Your task
Please write out the data again, everything from the line containing "You are a computer-use" down to the line containing "Action: click(596, 392)", both included. Scale each click coordinate in the answers by 1.15, rounding to whole numbers with halves going up, and leave the requests unchanged and the pictures out.

Records provided
● ● ●

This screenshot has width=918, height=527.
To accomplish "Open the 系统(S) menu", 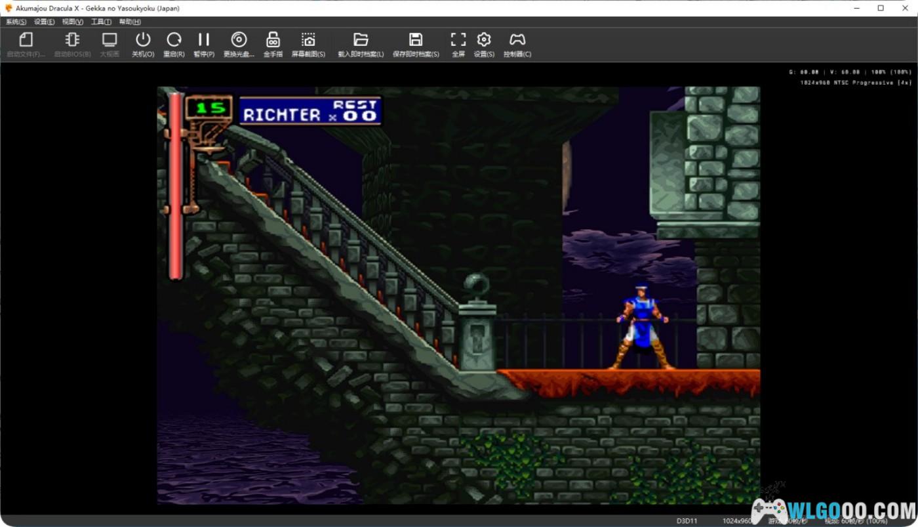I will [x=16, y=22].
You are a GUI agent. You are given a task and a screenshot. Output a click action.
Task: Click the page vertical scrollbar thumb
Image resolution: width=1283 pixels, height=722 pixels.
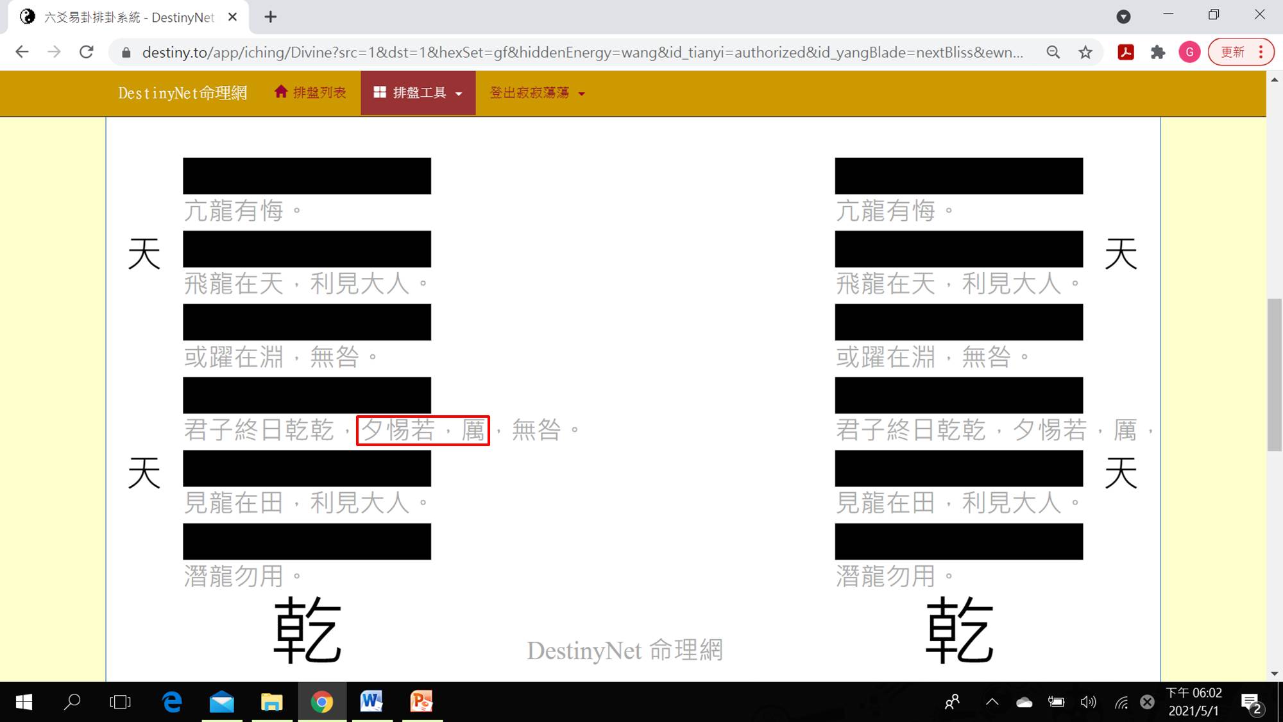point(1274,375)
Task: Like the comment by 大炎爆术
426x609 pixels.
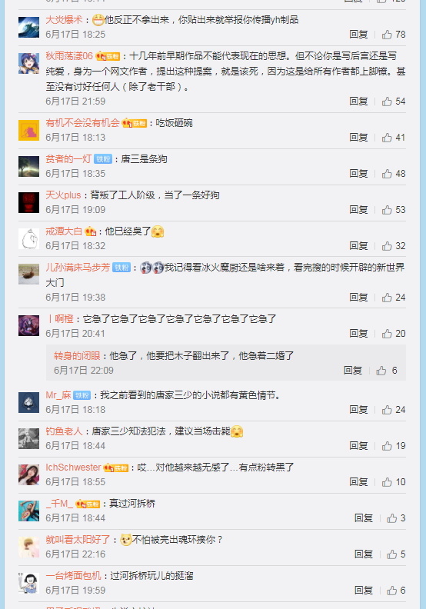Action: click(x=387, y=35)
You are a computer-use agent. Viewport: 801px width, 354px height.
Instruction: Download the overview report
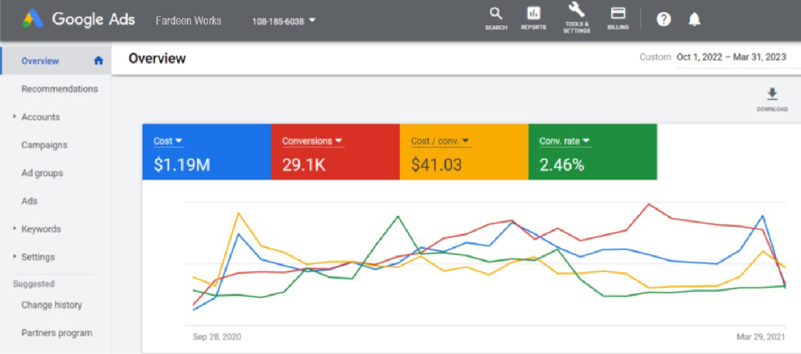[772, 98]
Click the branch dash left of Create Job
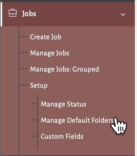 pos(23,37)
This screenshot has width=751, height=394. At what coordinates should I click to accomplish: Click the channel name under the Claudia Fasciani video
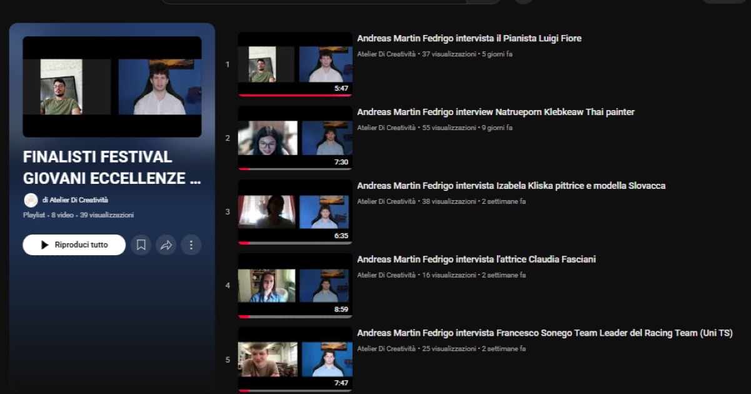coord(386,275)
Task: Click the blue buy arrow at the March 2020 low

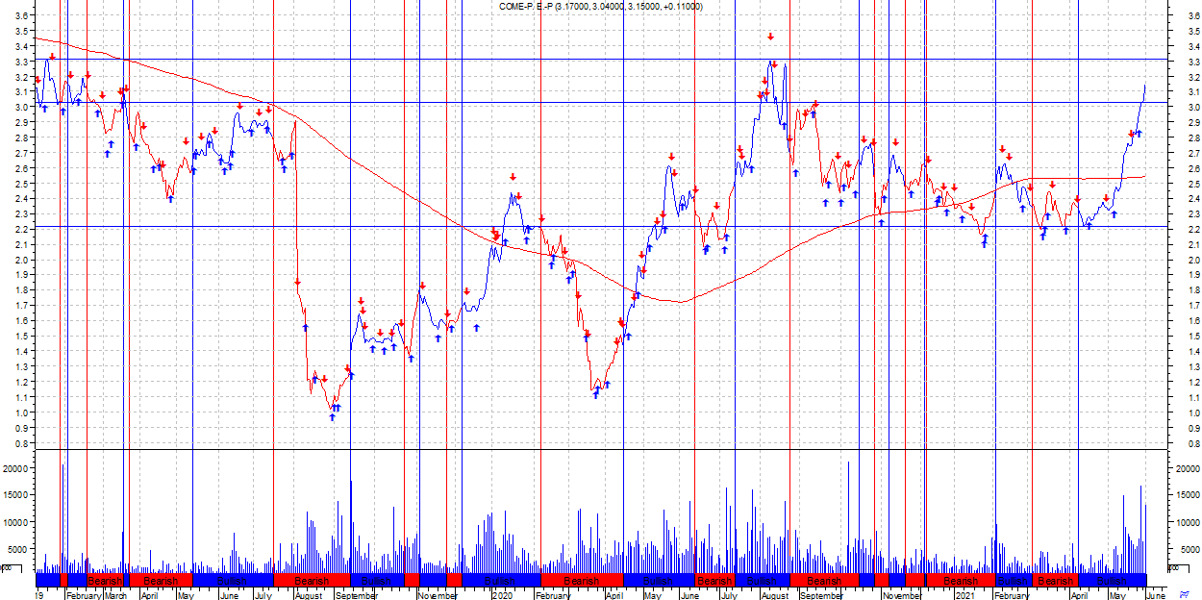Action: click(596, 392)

● ● ●

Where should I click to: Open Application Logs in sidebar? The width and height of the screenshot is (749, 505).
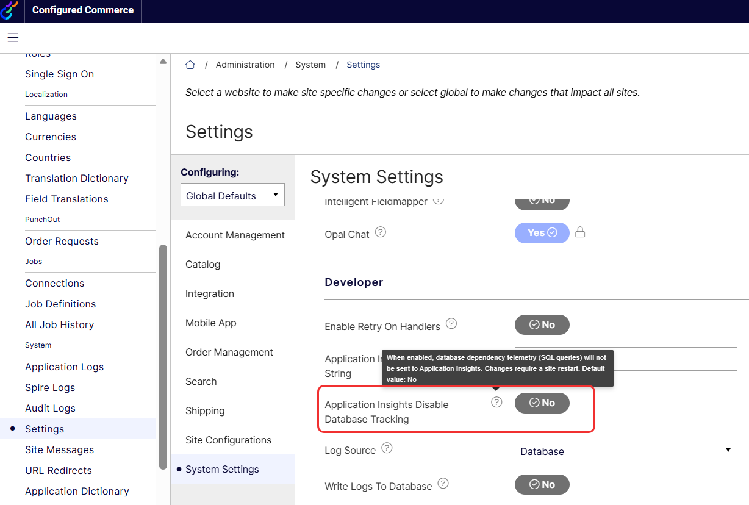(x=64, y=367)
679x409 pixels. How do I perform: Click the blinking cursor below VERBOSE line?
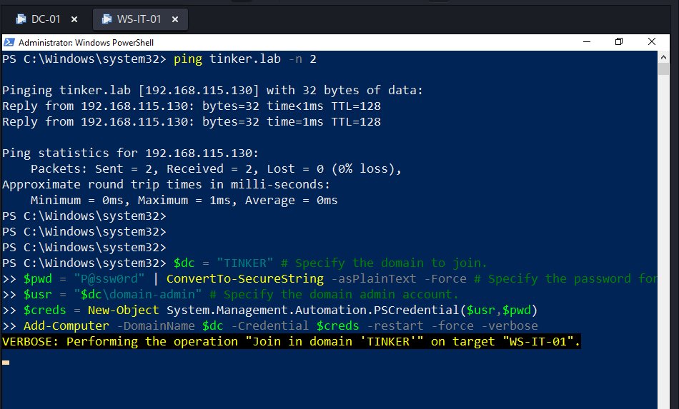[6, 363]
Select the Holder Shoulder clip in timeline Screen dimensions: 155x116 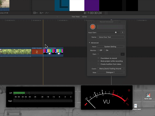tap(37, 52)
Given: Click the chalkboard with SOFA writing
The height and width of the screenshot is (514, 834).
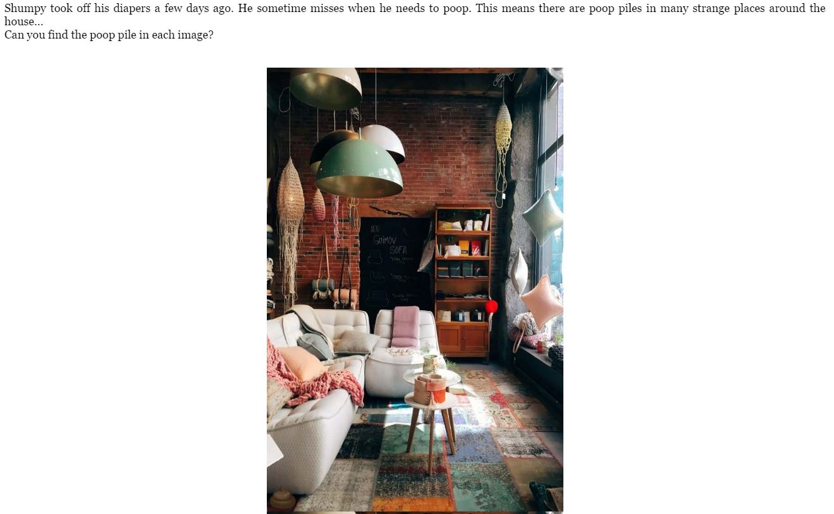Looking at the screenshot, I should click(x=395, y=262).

● ● ●

Written answer
You are a computer-use agent. Viewport: 801px width, 354px height.
Instruction: Download the overview report
[888, 113]
Click the branch dash left of Create Job
 pos(26,43)
This screenshot has width=751, height=394. At what coordinates should I click to accomplish: Click the channel name under the Claudia Fasciani video
coord(444,316)
Task: Click the blue buy arrow at the March 2020 low

Action: click(685, 451)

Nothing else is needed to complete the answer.